Bangladesh High Commissioner to the Maldives
- In office 26 September 2010 – 14 December 2014
- President: Zillur Rahman Abdul Hamid
- Prime Minister: Sheikh Hasina
- Preceded by: Selina Mohsin
- Succeeded by: Kazi Sarwar Hossain

Personal details
- Born: 1 January 1957 (age 69) Jamalpur, East Pakistan, Pakistan

Military service
- Allegiance: Bangladesh
- Branch/service: Bangladesh Navy
- Years of service: 1979-2015
- Rank: Rear Admiral
- Commands: Commodore Commanding BN Flotilla (COMBAN); Assistant Chief of Naval Staff (Operations); Assistant Chief of Naval Staff (Personnel);

= Abu Sayed Mohammad Abdul Awal =

Bangladeshi military person

Abu Sayed Mohammad Abdul Awal (Note: (G), ndc, psc, BN) (born 1957) is a retired two star officer of the Bangladesh Navy and former diplomat. He was assistant chief of naval staff personnel and operations. He was high commissioner to the Maldives.

==Early life==
Awal was born on 1 January 1957 in Narundi, then in Mymensingh District of East Pakistan (now in Jamalpur District, Bangladesh). He was the eldest son of MA Wahed, an organiser of Bangladesh War of Liberation.

==Career==
Awal joined the Bangladesh Navy in 1976 and was commissioned in 1979. He earned a Master of Defence Studies (MDS) from National University.

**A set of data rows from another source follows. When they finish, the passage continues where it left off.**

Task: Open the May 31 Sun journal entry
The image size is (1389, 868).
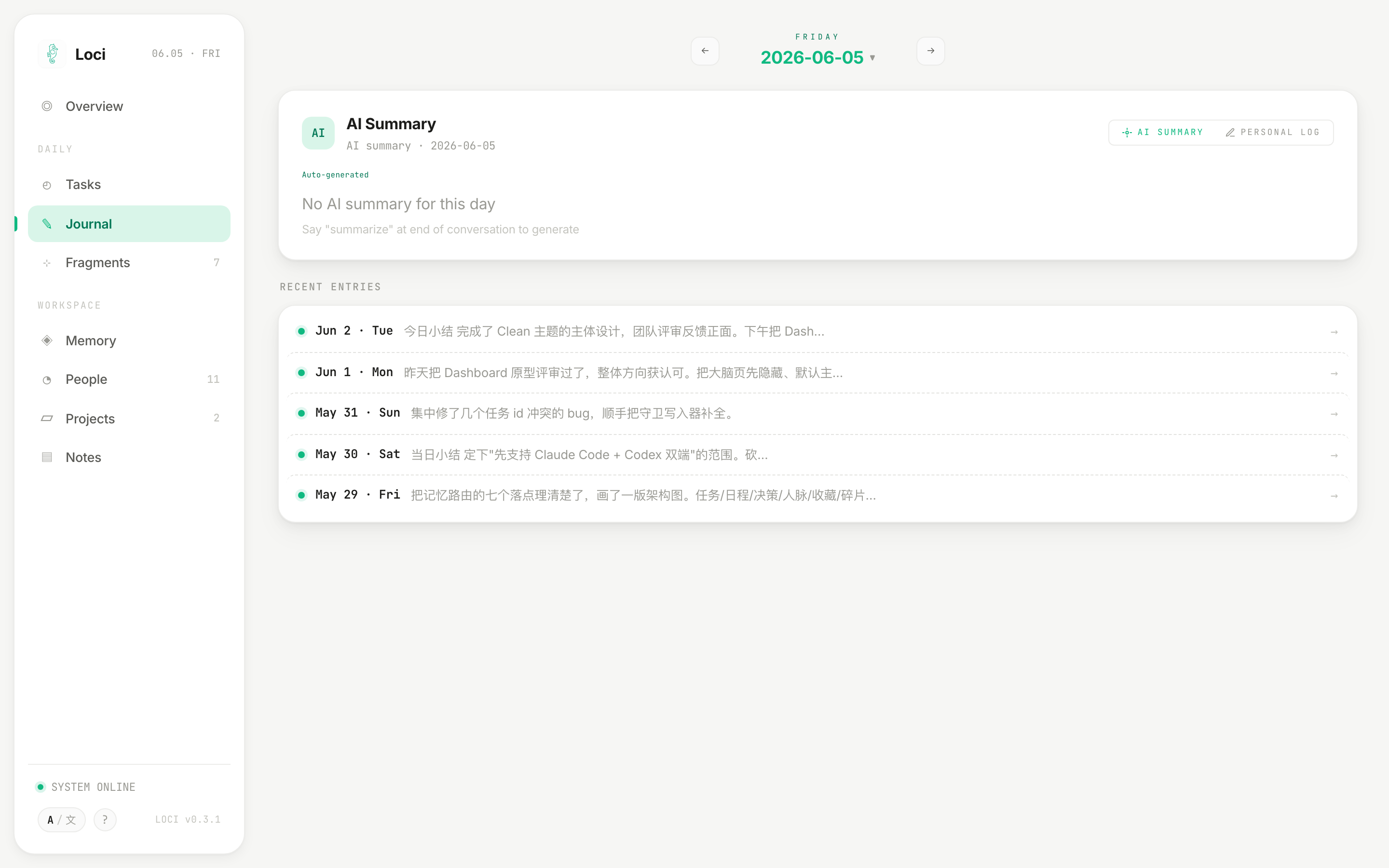Action: 817,413
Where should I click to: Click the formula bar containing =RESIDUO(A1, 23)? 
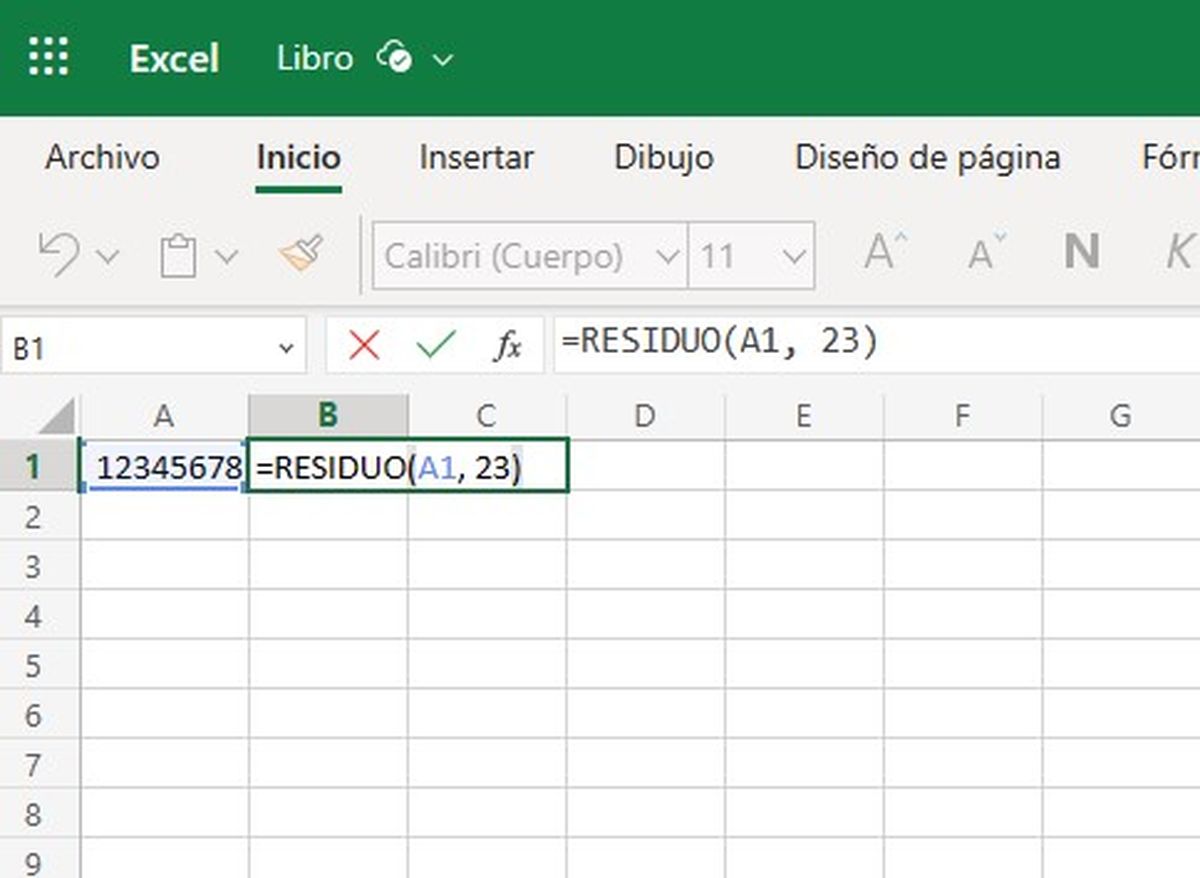coord(720,343)
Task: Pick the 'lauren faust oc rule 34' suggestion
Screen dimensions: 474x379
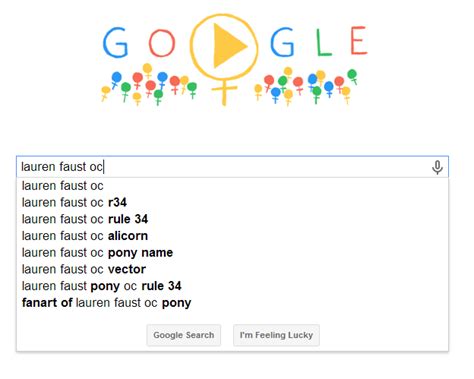Action: [232, 219]
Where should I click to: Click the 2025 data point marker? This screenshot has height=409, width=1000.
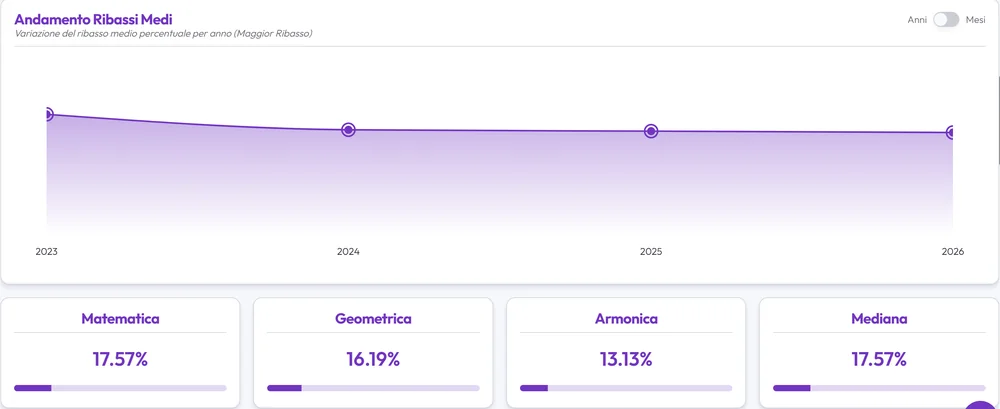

Awal commanded two frigates, a torpedo boat squadron, and other navy vessels. He was commandant of the Bangladesh Naval Academy. At navy headquarters he was director of naval operations, director of naval plans, and director of signals. He also served as commodore commanding BN flotilla (COMBAN). He was a defence advisor at the Bangladesh High Commission in Sri Lanka.

Commodore Awal was promoted to rear admiral on 29 September 2008. He was made assistant chief of naval staff (operations).

Awal was high commissioner to the Maldives from 26 September 2010 to 14 December 2015.

He retired on 31 December 2015.

== Personal life ==
Awal married Keya Awal and has one daughter.